Millionaires have reversed their priorities in the past year to focus on making money rather than preserving it as they wait to move their cash into stocks.

About 60 percent of individuals with at least $3 million in investable assets said asset growth is a higher priority than preservation, according to an annual survey by Bank of America Corp.’s U.S. Trust unit being released tomorrow. In 2012, 58 percent of respondents said protecting their wealth was more important than seeking higher returns in riskier investments.

The attitude change hasn’t translated into action by most, said Keith Banks, president of U.S. Trust. More than half of those surveyed, or 56 percent, said they hold a large amount of money in cash accounts. Sixteen percent said they plan to move the money in the next couple of months.

“People are recognizing the equity market is back,” Banks said in an interview at Bloomberg’s New York headquarters. “Their mindset has shifted but they’re not connecting the dots.”

Affluent investors will shift more cash into equities once they gain more confidence in the economy and job growth, Banks said.

Last year, the wealthy pointed to uncertainties about European debt and the U.S. presidential election as reasons for avoiding stocks, Banks said.

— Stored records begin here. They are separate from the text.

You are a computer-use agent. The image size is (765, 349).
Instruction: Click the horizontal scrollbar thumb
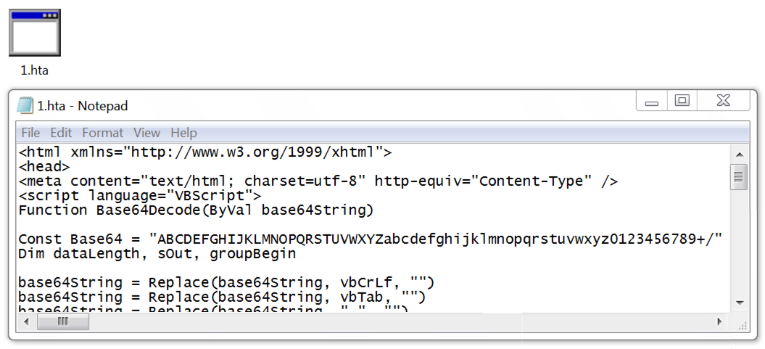coord(63,321)
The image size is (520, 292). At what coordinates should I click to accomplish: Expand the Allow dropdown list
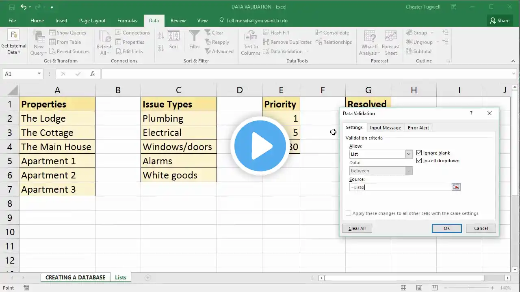coord(409,154)
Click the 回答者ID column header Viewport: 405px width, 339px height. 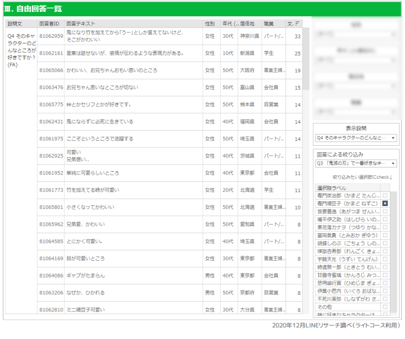tap(51, 24)
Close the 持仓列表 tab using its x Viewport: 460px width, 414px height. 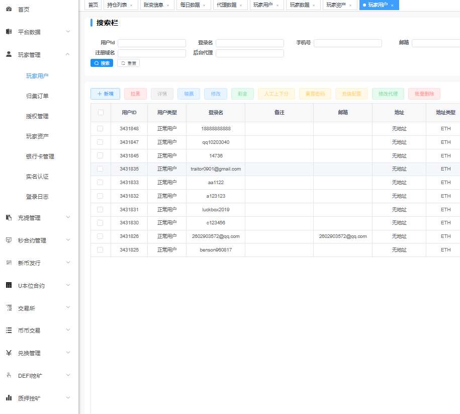coord(131,5)
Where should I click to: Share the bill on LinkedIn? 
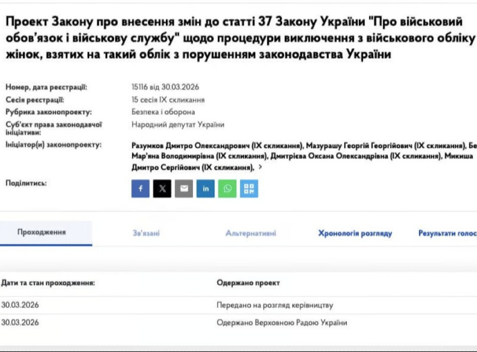(x=205, y=188)
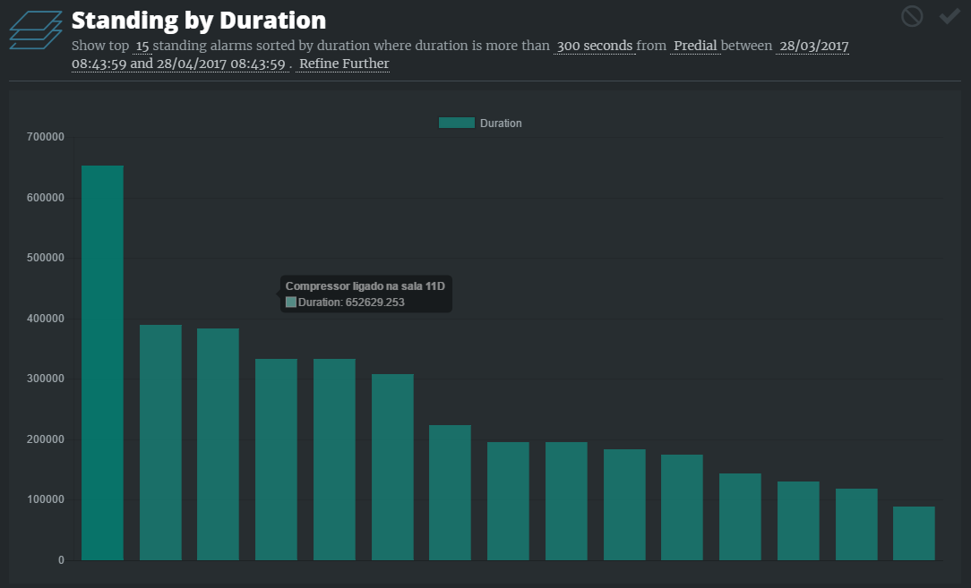Click the circle-slash cancel icon
Viewport: 971px width, 588px height.
[912, 16]
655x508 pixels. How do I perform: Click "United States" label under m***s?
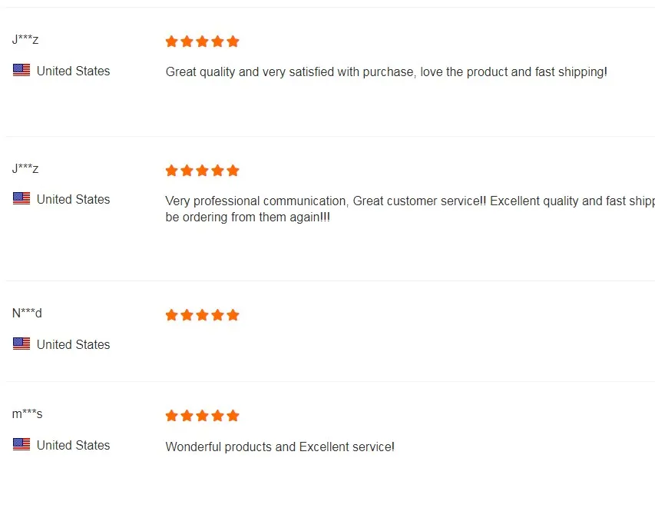pos(73,445)
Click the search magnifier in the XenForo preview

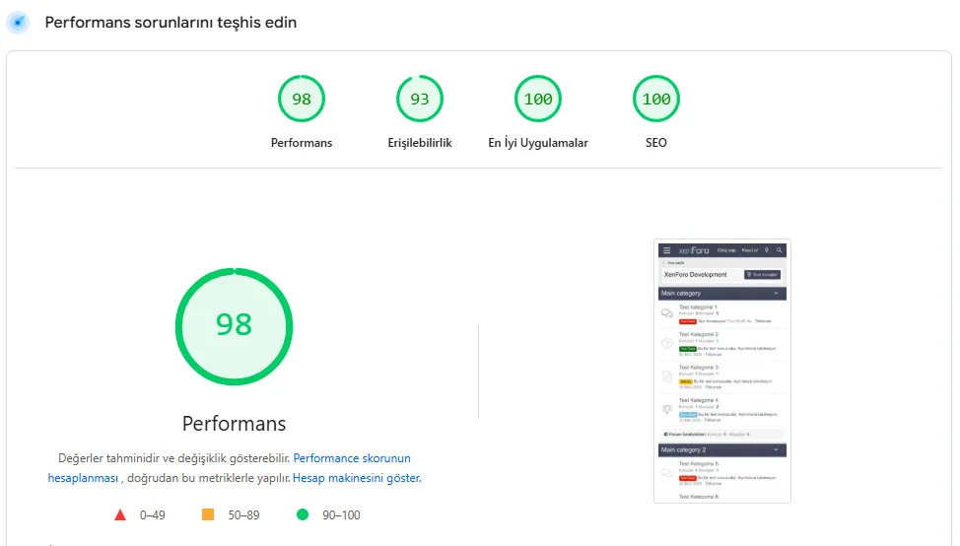point(779,250)
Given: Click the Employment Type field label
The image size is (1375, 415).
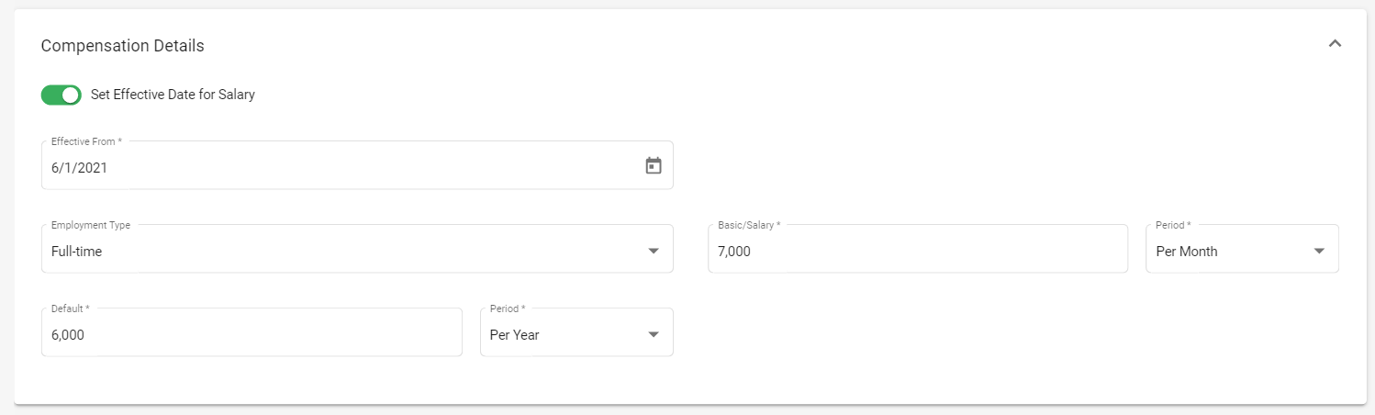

While they’ve talked less about those issues in 2013, some families haven’t invested their cash after gains in the stock market, he said.

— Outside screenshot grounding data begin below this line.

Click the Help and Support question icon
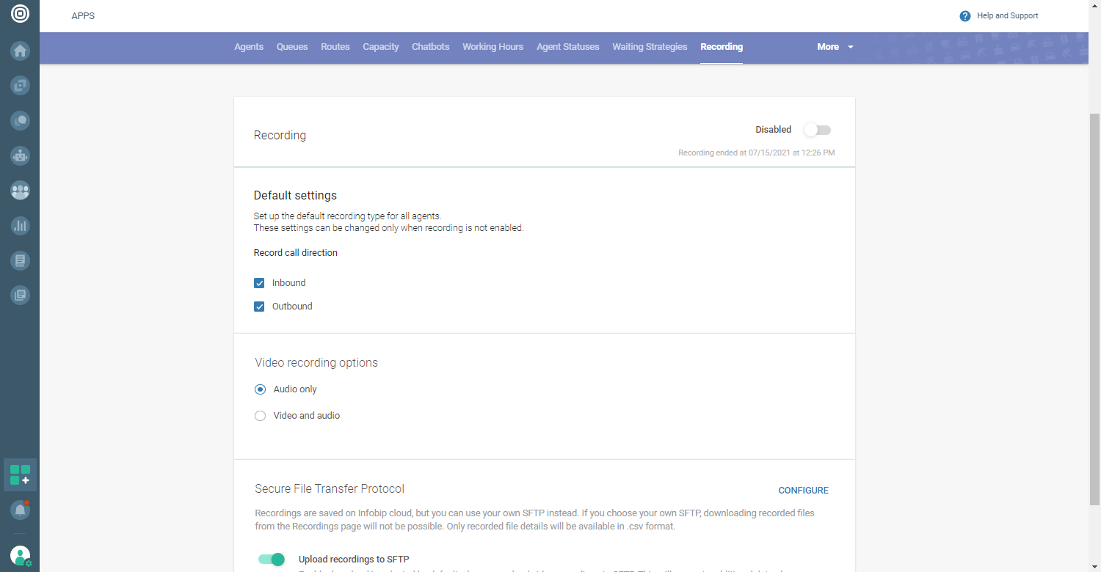1101x572 pixels. pos(965,16)
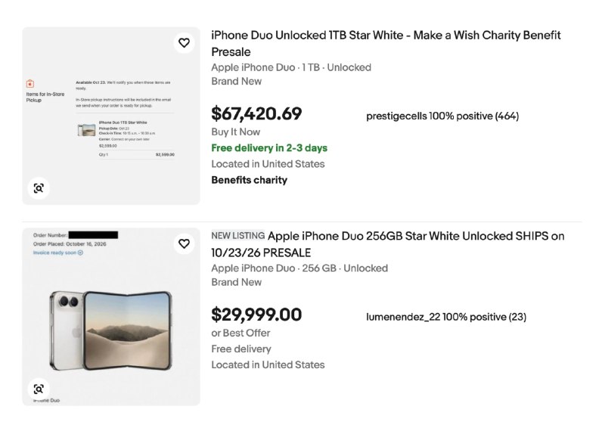Open the Apple iPhone Duo 256GB Star White listing title
This screenshot has height=434, width=605.
click(388, 244)
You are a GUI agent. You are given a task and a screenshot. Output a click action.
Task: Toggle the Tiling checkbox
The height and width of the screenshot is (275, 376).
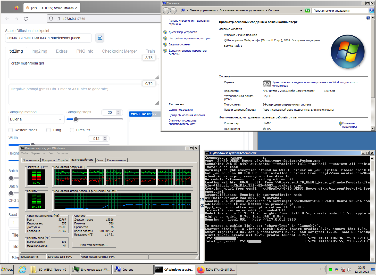[x=48, y=130]
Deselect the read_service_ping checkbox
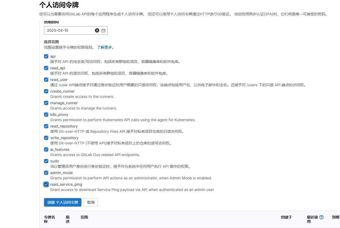 (x=46, y=184)
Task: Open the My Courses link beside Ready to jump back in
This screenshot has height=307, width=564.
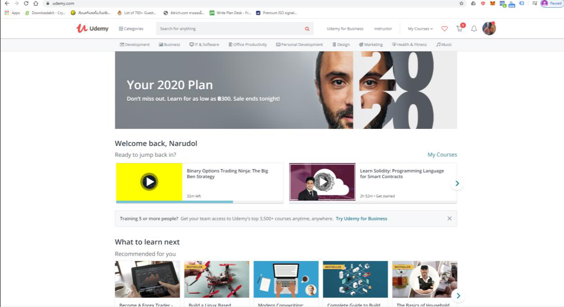Action: 442,155
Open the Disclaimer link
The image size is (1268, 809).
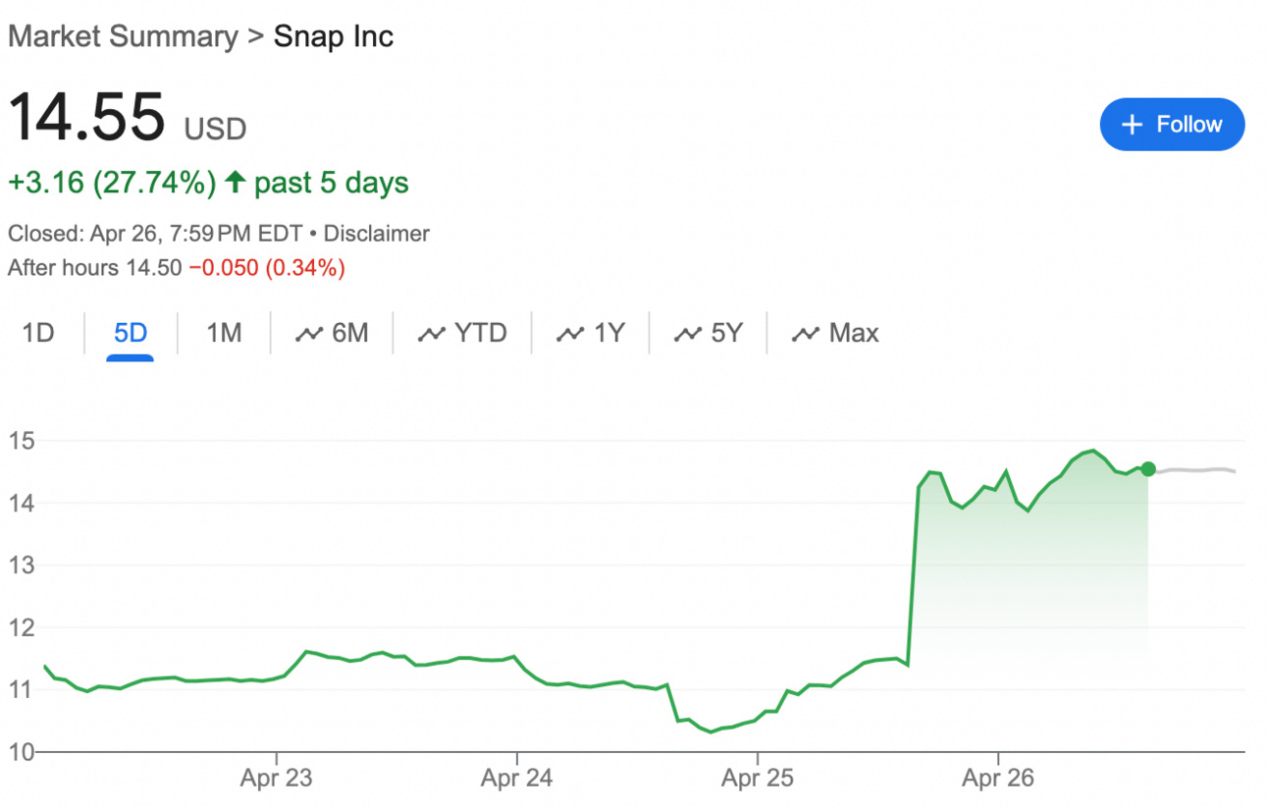(376, 234)
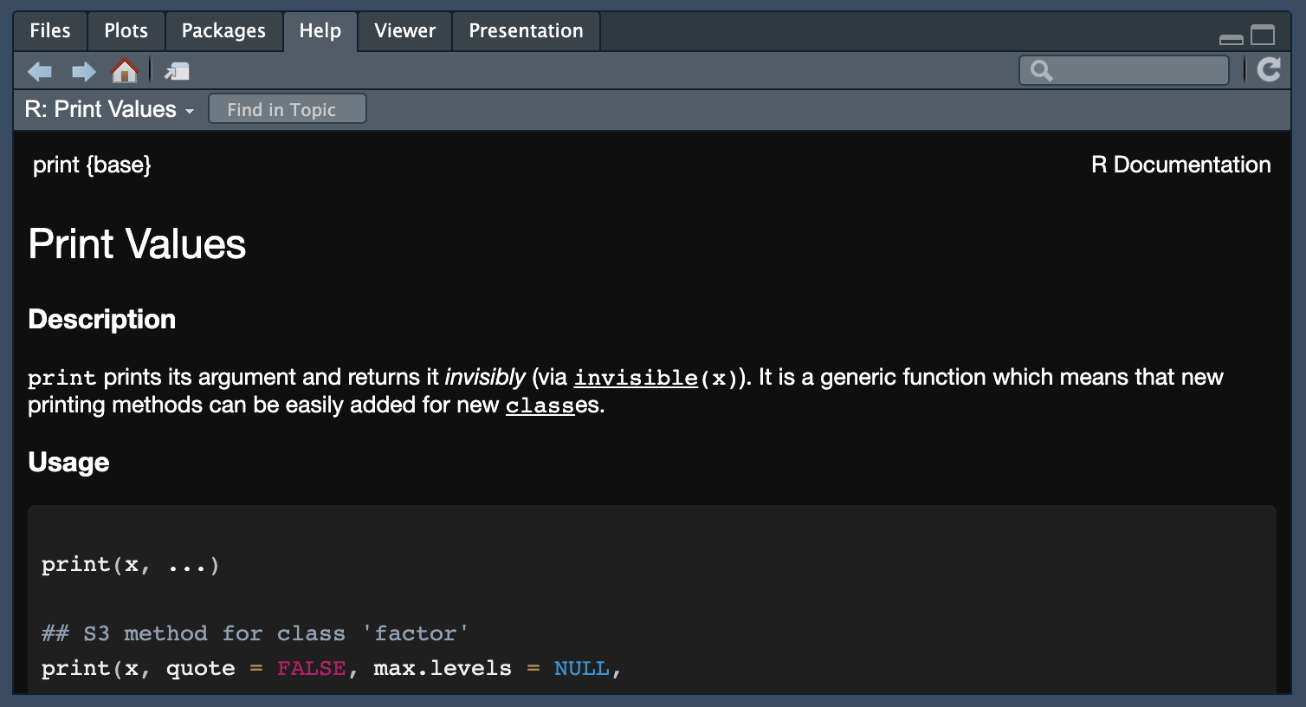This screenshot has width=1306, height=707.
Task: Select the Help tab
Action: [x=320, y=31]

“Now people are saying: ‘I missed it,’” Banks said.

Market Rally

The Standard & Poor’s 500 Index of stocks returned 31 percent in the 12 months ended May 17. Investors poured money into bond funds and cash accounts after the 2008 global financial crisis, when the S&P 500 dropped 38 percent during the year.

While U.S. stock mutual funds attracted $21.5 billion in the three months ended March 31, the most in a quarter since 2004, fixed income continued to lead asset classes, according to Morningstar Inc. Taxable-bond funds saw deposits of $69.1 billion in the first quarter, the Chicago-based researcher said.

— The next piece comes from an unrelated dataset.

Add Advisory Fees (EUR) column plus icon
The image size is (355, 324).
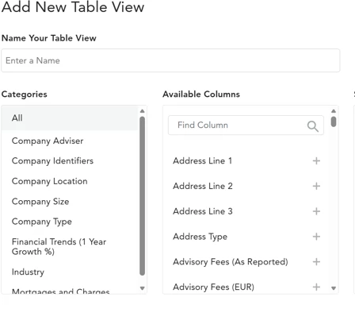pos(316,287)
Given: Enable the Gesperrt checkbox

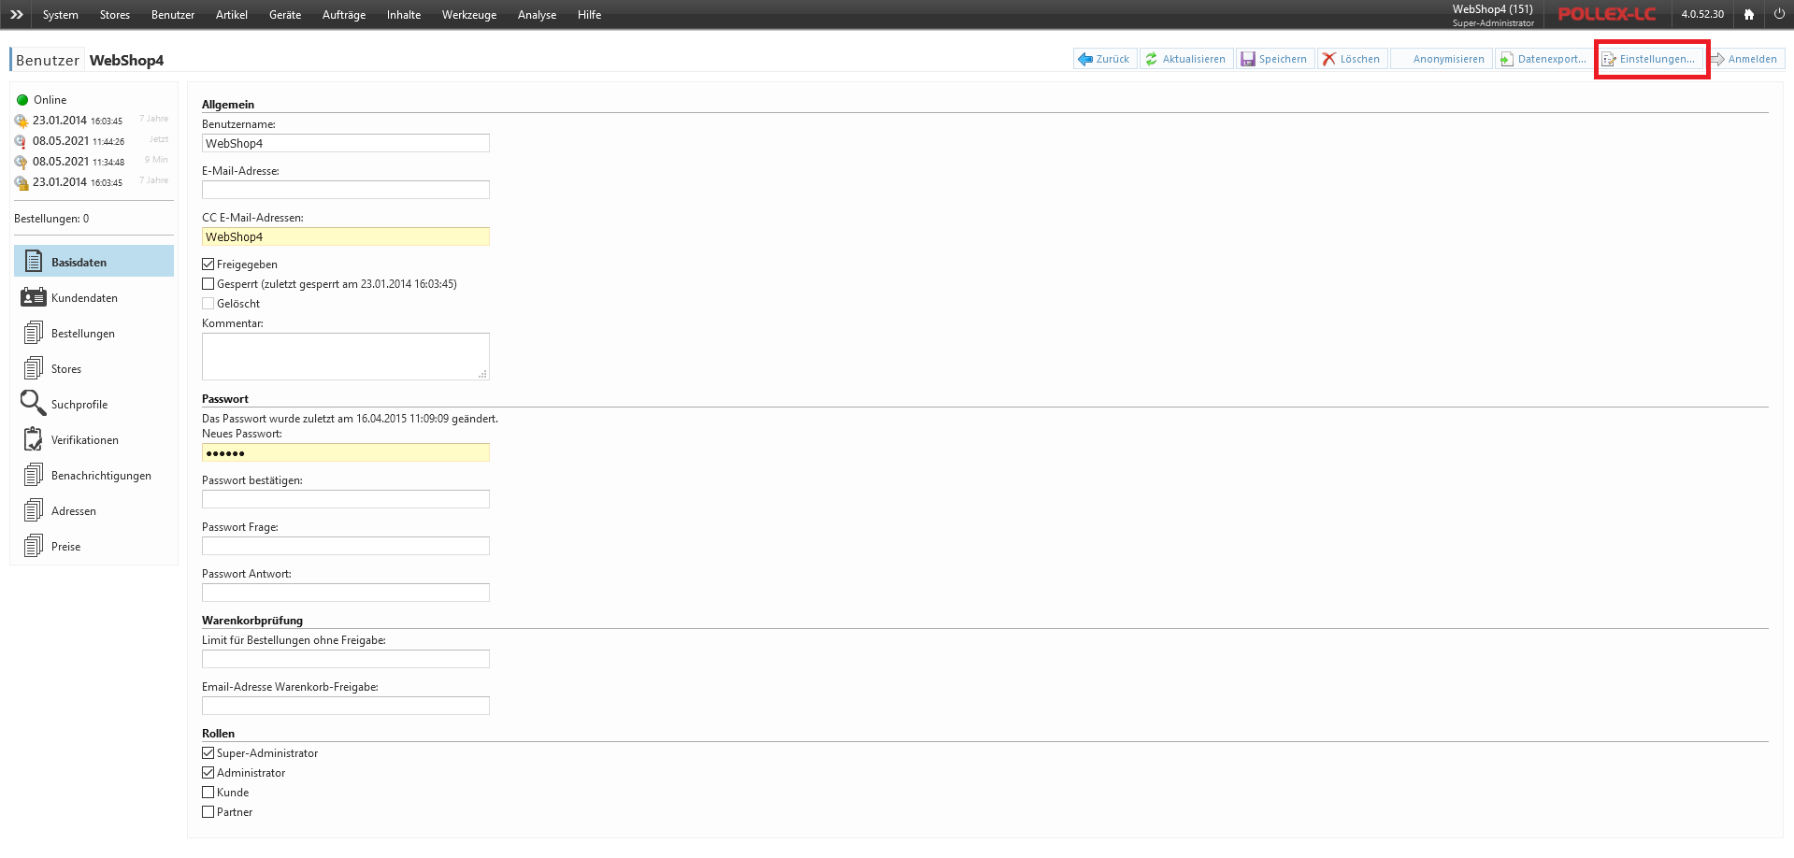Looking at the screenshot, I should pyautogui.click(x=208, y=284).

Wealthy investors have become less risk averse, Banks said. About 37 percent this year said pursuing a higher return even with more risk is a priority, compared with 30 percent in 2012.

Fifty-two percent of those surveyed said they don’t consider themselves more financially secure today than five years ago, in part because of a sense that their situation could change at any time. Eighty-six percent said a long-term buy-and-hold approach is the best investment strategy and about 40 percent said they plan to gradually invest their cash holdings over 12 to 24 months. The survey didn’t ask respondents to give a value or percentage of their holdings in cash.

Generation Y

Investors ages 18 to 32, known as Generation Y, were among the wariest in terms of equities, survey data show. About half said investing in the stock market is overrated, compared with 19 percent of Baby Boomers ages 49 to 67.

The U.S. Trust survey was based on responses from 711 non-U.S. Trust clients over age 18, each of whom said they had $3 million or more in assets not including the value of their primary residence. About one-third of respondents had $5 million to $10 million and another third had more than $10 million. It was conducted online by research firm Phoenix Marketing International in February and March.

U.S. Trust is part of the global wealth and investment management unit of Charlotte, North Carolina-based Bank of America. It oversees about $332 billion in client balances and serves those who usually have at least $3 million in investable assets.